→ EXERCISE PROMPT
Copy the lines below, swapping every "Identify" for "Find" and changing nothing else.

## begin

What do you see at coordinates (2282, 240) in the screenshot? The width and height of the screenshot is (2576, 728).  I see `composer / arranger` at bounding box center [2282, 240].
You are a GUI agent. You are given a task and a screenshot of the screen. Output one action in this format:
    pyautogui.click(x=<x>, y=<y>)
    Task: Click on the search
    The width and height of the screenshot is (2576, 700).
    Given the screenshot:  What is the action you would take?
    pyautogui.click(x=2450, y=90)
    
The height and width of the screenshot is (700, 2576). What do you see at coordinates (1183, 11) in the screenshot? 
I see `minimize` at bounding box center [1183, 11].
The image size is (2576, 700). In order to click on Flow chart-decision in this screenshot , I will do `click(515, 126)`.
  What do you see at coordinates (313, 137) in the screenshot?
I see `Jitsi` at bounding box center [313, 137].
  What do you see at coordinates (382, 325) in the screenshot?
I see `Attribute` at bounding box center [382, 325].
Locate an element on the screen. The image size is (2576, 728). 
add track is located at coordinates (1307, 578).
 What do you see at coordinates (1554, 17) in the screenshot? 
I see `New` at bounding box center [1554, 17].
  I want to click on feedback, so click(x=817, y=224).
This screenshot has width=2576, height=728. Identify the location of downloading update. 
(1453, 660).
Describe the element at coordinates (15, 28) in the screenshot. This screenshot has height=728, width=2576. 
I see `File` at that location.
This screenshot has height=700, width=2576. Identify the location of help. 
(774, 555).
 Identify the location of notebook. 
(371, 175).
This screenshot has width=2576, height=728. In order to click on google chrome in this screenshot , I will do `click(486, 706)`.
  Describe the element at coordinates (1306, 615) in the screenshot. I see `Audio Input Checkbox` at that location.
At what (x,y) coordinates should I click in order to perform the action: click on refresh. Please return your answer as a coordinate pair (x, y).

## end

→ EXERCISE SOLUTION
What do you see at coordinates (2282, 240) in the screenshot? The width and height of the screenshot is (2576, 728).  I see `composer / arranger` at bounding box center [2282, 240].
You are a GUI agent. You are given a task and a screenshot of the screen. Output one action in this format:
    pyautogui.click(x=<x>, y=<y>)
    Task: Click on the search
    The width and height of the screenshot is (2576, 700).
    Given the screenshot:  What is the action you would take?
    pyautogui.click(x=2450, y=90)
    
The height and width of the screenshot is (700, 2576). What do you see at coordinates (1183, 11) in the screenshot? 
I see `minimize` at bounding box center [1183, 11].
The image size is (2576, 700). In order to click on Flow chart-decision in this screenshot , I will do `click(515, 126)`.
  What do you see at coordinates (313, 137) in the screenshot?
I see `Jitsi` at bounding box center [313, 137].
  What do you see at coordinates (382, 325) in the screenshot?
I see `Attribute` at bounding box center [382, 325].
Locate an element on the screen. The image size is (2576, 728). 
add track is located at coordinates (1307, 578).
 What do you see at coordinates (1554, 17) in the screenshot? 
I see `New` at bounding box center [1554, 17].
  I want to click on feedback, so click(x=817, y=224).
This screenshot has width=2576, height=728. Find the location of downloading update. 
(1453, 660).
Describe the element at coordinates (15, 28) in the screenshot. This screenshot has height=728, width=2576. 
I see `File` at that location.
This screenshot has height=700, width=2576. Find the location of help. 
(774, 555).
 Find the location of notebook. 
(371, 175).
This screenshot has width=2576, height=728. In order to click on google chrome in this screenshot , I will do `click(486, 706)`.
  Describe the element at coordinates (1306, 615) in the screenshot. I see `Audio Input Checkbox` at that location.
At what (x,y) coordinates should I click in order to perform the action: click on refresh. Please return your answer as a coordinate pair (x, y).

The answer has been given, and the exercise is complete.